Speaking American by Richard W. Bailey
(from the book jacket)
When did English become American? What distinctive qualities
made it American? What role have
American’s democratizing impulses, and its vibrantly heterogeneous speakers,
played in shaping our language and separating it from the mother tongue?
A wide-ranging account of American English, Richard Bailey’s
Speaking American investigates the history and continuing evolution of our
language from the sixteenth century to the present. The book is organized in half-century
segments around influential centers: Chesapeake Bay (1600-1650), Boston
(1650-1700), Charleston (1700-1750), Philadelphia (1750-1800), New Orleans
(1800-1850), New York (1850-1900), Chicago (1900-1950), Los Angeles
(1950-2000), and Cyberspace (2000-present).
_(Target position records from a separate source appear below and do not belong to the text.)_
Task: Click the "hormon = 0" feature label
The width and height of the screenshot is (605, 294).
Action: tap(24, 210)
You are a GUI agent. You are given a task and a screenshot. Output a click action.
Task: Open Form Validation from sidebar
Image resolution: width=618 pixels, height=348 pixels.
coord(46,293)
Each of these places has added new words, new inflections, new ways of
speaking to the elusive, boisterous, ever-changing linguistic experiment that
is American English. Freed from British
constraints of unity and propriety, swept up in rabid social change, restless
movement, and a thirst for innovation, Americans have always been eager to
invent new words, from earthy frontier expressions like catawampously
(vigorously) and bung-nipper (pickpocket), to the West African words introduced
by slaves such as goober (peanut) and gumbo (okra), to the urban slang such as
tagging (spraying graffiti) and crew (gang).
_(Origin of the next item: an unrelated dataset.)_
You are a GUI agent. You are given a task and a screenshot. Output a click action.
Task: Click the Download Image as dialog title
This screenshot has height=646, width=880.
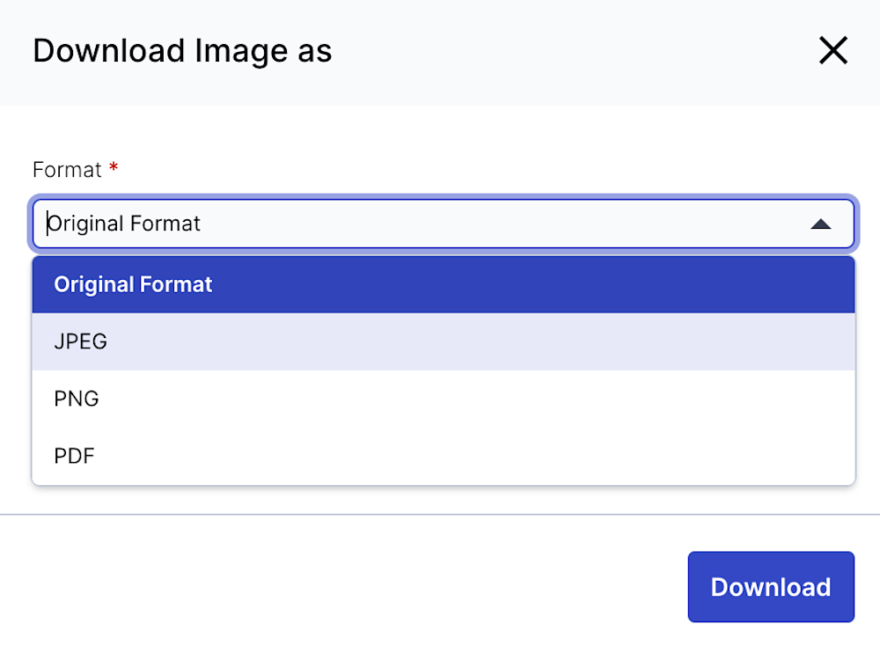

Throughout, Bailey focuses on how people speak and how speakers change
the language. The book is filled with
transcripts of arresting voices, precisely situated in time and space: two
justices of the peace sitting in a pumpkin patch trying an Indian for theft; a
crowd of Africans lounging on the waterfront in Philadelphia discussing the
newly independent nation in their home languages; a Chicago gangster
complaining that his pocket had been picked; Valley girls chattering; Crips and
Bloods negotiating their gang identities in L.A.; and more.
Speaking American explores – and celebrates – the endless
variety and remarkable inventiveness that have always been at the heart of
American English.
Bailey takes us on a tour through time and space, stopping
at each location for fifty years as he comes forward in time explaining how
American English came about. You get a
look at how the different populations that came to American influenced the
language in the places they chose to settle down. It is interesting to see the language shift and
change and to learn how some words came to be included in the evolving
language. But I wouldn’t say that this
is a very readable book. Bailey really
knew his stuff and you can see the time and research that went into the
book. I can appreciate the love he has
for his topic but I never felt it myself.
So at times this book got a little dry and slow. I’m not a student of the subject so maybe I’m
the wrong audience for this book.
Because for me, with a more casual interest, I would like something a little
less scholarly sounding.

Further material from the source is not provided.